The 340B Drug Pricing Program requires pharmaceutical manufacturers to sell outpatient drugs at discounted prices to health care organizations that:

  • Care for large numbers of uninsured and low-income patients
  • Serve rural communities
  • Offer vital services to cancer patients and children

Senate HELP Committee Chairman, Senator Lamar Alexander (R, TN), restated that the original intent of the program is to “stretch scarce federal dollars as far as possible reaching more eligible patients and providing more comprehensive services.”

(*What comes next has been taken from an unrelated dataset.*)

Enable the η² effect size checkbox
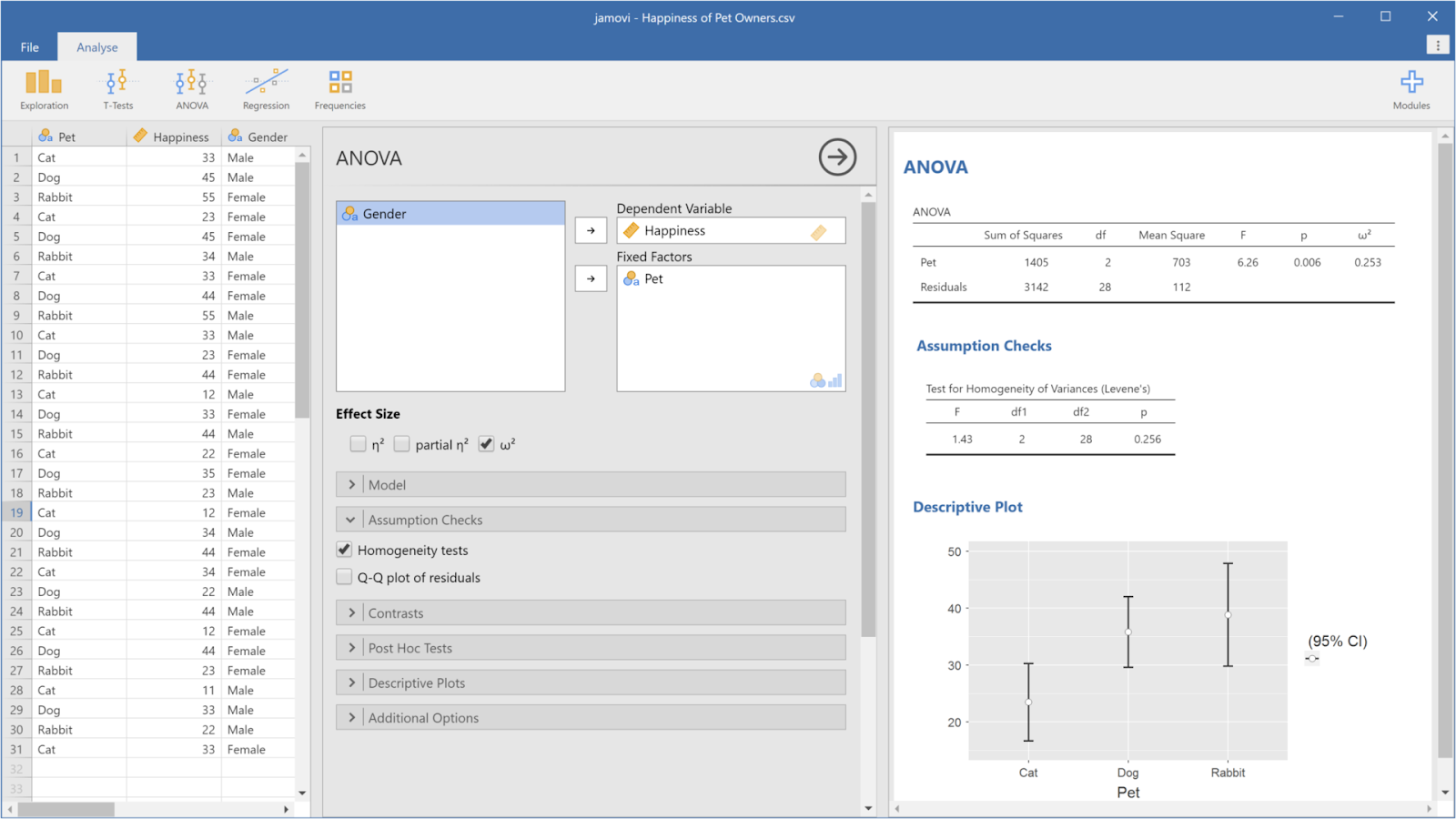Viewport: 1456px width, 819px height. pyautogui.click(x=358, y=444)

Ranking Member, Senator Patty Murray (D, WA), pointed to the program as a crucial tool in serving “patients and communities with the greatest needs and fewest resources,” and stressed that accountability and transparency should ensure that 340B entities are using the savings appropriately and that pharmaceutical manufacturers are providing discounts fairly.

Testimony provided by Dr. Bruce Siegel, President and CEO of America’s Essential Hospitals, reinforced the importance of the 340B Drug Pricing Program in supporting hospitals in ensuring that patients have access to affordable drugs and sustaining comprehensive services that are relied upon by vulnerable patients and communities.

Dr. Siegel emphasized how hospitals use the 340B program as a tool to counter unsustainable drug costs and provided examples that 340B savings make it possible for safety net hospitals to provide services such as:

  • Free clinics and community programs for primary and chronic condition care
  • Cancer and transplant care, including costly chemotherapy and anti-rejection drugs
  • Medical respite care for the homeless and case management for underserved patients
  • Training for rural hospital partners in high-risk labor and delivery and other specialized care

Senator Bob Casey (D, PA) noted that a diverse group of hospitals in Pennsylvania—serving big cities and small population communities alike—depends on the 340B Drug Pricing Program. Senator Casey highlighted that critics of the program fail to account for the full scope of the economic contribution and burden facing 340B hospitals when they directly compare 340B savings to charity care provided. Encouraging a broader perspective of the value of the program, Dr. Siegel responded by pointing to Pennsylvania-specific examples including Einstein Medical Center and Temple University Hospital which provide services and offer benefits that would not be counted within the narrow definition of charity care.

The American Hospital Association recent released a new study that demonstrates that tax-exempt hospitals participating in the 340B Drug Pricing Program provided $51.7 billion in total benefits to their communities during 2015.

Senators also raised concerns with the newly implemented payment policy that significantly undercut the benefit of the program by cutting the payment for certain drugs purchased through the 340B program by nearly 30 percent. HAP has supported efforts by national hospital groups to overturn the payment policy through a legal challenge and legislation, H.R. 4392.

A recent study prepared by L&M Policy Research and commissioned by 340B Health offers an analysis of 340B disproportionate share hospital (DSH) services to low-income patients. The analysis suggests that, relative to similarly sized acute care hospitals that are not 340B entities, 340B DSH entities:

  • Treat more low-income patients
  • Provide more uncompensated and unreimbursed care
  • Are more likely to provide specialized health care services that are critical to low-income patients but often are underpaid

The Senate HELP Committee has indicated an interest in holding a second hearing about the program, and the U.S. House Energy & Commerce Committee is contemplating legislation.

HAP continues to advocate for Congress to safeguard the long-term sustainability of the 340B Drug Pricing Program, and solidify the important benefits of the program that play a key role in helping hospitals balance the increasing burden of ever-increasing drug costs. Congress should promote program reforms that enhance transparency and accountability without placing onerous hardships on hospitals providing care to vulnerable patient populations.